## begin DATA FOR PROCESSING

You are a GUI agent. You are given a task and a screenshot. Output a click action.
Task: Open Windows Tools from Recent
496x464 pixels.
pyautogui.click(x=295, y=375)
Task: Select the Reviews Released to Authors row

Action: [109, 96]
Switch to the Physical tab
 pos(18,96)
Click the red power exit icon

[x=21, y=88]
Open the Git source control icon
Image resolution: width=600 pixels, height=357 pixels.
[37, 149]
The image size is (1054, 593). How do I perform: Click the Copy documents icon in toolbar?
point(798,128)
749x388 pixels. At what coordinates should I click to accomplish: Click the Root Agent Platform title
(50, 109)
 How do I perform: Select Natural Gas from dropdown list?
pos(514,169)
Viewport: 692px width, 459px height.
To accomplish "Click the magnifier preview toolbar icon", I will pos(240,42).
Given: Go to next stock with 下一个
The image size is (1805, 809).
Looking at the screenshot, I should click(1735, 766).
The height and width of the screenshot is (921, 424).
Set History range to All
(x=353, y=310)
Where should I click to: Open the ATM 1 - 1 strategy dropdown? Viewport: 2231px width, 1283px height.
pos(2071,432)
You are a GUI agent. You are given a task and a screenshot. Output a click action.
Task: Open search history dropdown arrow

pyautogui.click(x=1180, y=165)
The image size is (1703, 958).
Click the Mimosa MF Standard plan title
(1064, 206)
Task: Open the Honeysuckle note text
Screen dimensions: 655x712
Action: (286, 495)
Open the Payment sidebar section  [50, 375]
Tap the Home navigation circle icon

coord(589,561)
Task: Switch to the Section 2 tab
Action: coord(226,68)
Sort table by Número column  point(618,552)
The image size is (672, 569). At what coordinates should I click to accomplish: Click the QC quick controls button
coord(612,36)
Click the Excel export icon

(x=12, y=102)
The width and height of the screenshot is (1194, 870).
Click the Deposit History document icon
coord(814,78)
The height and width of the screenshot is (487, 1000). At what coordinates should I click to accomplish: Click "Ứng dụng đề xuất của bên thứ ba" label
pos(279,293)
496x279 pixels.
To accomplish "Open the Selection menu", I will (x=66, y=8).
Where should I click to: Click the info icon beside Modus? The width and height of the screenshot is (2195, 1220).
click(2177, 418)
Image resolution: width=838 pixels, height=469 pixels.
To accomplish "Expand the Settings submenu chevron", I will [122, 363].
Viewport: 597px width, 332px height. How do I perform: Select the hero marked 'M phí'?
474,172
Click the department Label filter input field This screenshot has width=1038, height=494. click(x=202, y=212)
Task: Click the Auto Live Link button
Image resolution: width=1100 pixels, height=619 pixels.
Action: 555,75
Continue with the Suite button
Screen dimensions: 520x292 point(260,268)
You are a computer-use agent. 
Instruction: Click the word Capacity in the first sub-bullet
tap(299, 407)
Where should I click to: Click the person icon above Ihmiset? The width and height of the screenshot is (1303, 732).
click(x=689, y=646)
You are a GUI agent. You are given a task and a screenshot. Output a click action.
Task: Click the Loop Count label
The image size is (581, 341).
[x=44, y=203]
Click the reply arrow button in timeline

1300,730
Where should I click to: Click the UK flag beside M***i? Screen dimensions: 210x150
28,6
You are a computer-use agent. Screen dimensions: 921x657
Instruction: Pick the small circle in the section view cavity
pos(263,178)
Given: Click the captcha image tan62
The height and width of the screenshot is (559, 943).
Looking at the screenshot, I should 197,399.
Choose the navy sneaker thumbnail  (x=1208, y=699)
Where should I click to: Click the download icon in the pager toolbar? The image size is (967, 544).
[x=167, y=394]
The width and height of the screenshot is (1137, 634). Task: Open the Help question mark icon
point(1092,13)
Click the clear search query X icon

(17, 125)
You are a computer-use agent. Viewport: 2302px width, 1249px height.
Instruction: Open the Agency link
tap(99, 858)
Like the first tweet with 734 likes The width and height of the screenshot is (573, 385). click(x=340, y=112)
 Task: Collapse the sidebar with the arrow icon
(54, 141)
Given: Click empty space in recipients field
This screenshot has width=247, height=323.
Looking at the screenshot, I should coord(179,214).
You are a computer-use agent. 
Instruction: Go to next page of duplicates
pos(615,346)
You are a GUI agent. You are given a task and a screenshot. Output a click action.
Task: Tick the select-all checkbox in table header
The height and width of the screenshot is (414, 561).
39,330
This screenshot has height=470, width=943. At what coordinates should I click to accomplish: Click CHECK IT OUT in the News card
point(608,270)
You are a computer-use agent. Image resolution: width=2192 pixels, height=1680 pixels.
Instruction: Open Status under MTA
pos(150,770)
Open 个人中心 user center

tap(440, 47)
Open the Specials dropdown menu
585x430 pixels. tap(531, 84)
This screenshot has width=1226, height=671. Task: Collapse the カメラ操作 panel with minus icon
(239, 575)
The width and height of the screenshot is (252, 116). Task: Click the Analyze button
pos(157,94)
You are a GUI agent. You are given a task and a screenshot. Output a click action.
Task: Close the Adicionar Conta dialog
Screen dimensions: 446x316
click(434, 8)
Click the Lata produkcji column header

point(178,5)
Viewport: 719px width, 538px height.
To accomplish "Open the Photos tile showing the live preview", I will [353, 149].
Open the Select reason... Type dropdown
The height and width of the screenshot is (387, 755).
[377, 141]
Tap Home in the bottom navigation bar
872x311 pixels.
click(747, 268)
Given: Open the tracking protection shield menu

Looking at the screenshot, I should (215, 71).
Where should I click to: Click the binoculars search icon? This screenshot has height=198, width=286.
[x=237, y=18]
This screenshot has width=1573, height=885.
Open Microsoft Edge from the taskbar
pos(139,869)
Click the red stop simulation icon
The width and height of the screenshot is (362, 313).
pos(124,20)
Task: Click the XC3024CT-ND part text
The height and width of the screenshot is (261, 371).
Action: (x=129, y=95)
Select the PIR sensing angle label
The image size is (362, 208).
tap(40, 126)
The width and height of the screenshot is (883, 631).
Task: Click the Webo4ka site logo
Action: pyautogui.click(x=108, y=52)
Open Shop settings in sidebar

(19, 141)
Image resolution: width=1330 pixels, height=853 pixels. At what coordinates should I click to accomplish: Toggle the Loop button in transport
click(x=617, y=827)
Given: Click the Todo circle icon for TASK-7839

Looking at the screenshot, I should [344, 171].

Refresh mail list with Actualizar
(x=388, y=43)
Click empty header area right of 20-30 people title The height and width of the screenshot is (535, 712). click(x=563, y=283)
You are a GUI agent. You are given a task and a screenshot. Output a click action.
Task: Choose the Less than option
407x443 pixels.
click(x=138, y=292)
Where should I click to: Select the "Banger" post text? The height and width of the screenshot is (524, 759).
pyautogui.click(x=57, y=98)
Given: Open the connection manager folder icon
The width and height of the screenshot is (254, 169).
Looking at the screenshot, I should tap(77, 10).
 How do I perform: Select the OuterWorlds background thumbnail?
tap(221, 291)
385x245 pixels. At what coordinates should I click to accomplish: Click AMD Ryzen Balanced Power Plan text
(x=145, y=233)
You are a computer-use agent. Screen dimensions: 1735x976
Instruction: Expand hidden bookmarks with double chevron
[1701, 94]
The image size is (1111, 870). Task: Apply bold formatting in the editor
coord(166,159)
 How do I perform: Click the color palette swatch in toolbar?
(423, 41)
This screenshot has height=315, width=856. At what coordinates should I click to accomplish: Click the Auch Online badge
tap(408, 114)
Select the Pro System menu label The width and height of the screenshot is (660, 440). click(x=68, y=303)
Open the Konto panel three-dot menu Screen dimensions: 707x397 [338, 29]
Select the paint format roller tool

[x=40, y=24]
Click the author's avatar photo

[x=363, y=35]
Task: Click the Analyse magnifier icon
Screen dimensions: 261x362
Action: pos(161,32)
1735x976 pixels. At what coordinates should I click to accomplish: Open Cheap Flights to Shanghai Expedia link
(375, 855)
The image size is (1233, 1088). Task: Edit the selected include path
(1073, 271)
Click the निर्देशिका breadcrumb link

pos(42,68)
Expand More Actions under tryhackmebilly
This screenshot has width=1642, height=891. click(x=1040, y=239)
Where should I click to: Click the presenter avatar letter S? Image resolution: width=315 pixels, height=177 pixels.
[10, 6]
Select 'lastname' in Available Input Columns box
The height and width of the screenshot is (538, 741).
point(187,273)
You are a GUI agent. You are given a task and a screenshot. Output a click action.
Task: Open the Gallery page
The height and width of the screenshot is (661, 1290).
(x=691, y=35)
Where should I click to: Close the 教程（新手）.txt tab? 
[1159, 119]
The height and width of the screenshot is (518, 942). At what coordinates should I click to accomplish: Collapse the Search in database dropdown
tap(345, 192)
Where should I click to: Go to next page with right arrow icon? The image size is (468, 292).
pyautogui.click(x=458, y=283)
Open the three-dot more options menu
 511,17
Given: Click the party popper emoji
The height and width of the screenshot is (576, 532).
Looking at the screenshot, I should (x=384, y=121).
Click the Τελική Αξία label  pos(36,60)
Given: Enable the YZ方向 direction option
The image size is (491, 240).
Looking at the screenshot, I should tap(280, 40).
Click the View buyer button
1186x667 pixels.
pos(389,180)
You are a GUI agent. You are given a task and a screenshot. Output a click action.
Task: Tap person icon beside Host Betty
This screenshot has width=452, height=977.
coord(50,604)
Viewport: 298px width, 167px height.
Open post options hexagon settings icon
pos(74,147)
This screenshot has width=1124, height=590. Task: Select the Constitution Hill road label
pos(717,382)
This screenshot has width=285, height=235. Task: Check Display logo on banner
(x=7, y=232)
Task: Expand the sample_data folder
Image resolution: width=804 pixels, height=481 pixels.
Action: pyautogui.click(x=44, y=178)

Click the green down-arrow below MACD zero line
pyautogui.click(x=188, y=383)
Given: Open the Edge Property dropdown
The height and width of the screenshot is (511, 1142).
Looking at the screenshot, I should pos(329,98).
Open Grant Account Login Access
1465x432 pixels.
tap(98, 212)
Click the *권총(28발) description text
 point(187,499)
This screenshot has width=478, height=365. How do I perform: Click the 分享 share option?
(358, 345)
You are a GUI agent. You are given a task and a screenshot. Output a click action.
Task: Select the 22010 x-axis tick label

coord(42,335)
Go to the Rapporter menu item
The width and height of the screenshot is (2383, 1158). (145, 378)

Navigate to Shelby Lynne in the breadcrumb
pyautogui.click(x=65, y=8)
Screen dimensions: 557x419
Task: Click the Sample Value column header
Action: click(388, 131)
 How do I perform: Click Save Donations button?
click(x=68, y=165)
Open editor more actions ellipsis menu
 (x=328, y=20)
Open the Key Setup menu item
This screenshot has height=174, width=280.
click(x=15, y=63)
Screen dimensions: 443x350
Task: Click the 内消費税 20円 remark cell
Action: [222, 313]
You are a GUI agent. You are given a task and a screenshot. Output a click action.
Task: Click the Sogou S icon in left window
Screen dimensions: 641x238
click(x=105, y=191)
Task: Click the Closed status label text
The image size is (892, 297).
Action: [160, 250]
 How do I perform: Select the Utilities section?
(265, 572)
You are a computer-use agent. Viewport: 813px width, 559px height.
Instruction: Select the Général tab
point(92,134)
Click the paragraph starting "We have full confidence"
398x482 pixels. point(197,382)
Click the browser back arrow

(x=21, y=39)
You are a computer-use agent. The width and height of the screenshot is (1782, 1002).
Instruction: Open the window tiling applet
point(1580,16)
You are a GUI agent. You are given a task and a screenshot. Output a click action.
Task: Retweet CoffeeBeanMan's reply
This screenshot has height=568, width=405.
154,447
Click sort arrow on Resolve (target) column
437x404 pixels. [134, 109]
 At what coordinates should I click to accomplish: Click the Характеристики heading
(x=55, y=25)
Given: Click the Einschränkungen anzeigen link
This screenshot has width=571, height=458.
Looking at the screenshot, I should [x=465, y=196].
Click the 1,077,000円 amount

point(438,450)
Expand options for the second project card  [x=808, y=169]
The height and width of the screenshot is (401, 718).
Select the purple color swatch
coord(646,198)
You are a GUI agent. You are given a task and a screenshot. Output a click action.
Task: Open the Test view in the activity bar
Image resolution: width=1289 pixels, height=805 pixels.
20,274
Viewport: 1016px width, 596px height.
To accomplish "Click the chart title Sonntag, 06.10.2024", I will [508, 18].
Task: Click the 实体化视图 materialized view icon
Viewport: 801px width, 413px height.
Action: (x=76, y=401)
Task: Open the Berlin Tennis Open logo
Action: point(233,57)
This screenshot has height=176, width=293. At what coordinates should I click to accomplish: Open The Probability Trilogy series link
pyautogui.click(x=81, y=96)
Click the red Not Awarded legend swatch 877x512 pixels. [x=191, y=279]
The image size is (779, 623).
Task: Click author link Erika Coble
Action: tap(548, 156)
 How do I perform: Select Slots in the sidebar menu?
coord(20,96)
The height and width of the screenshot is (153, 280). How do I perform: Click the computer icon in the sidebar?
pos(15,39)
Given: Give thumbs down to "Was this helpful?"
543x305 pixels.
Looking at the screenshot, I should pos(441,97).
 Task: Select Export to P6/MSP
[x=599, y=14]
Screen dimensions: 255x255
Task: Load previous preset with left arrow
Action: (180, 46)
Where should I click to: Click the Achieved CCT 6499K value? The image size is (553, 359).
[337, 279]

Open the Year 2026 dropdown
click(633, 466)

## end DATA FOR PROCESSING

▸ **GOAL**
Reproduce, without any alteration, the lines from the line containing "Where should I click to: Close" through the line containing "tap(345, 192)", inclusive.

▸ **SOLVED PROBLEM**
Where should I click to: Close the 教程（新手）.txt tab? 
[1159, 119]
The height and width of the screenshot is (518, 942). At what coordinates should I click to accomplish: Collapse the Search in database dropdown
tap(345, 192)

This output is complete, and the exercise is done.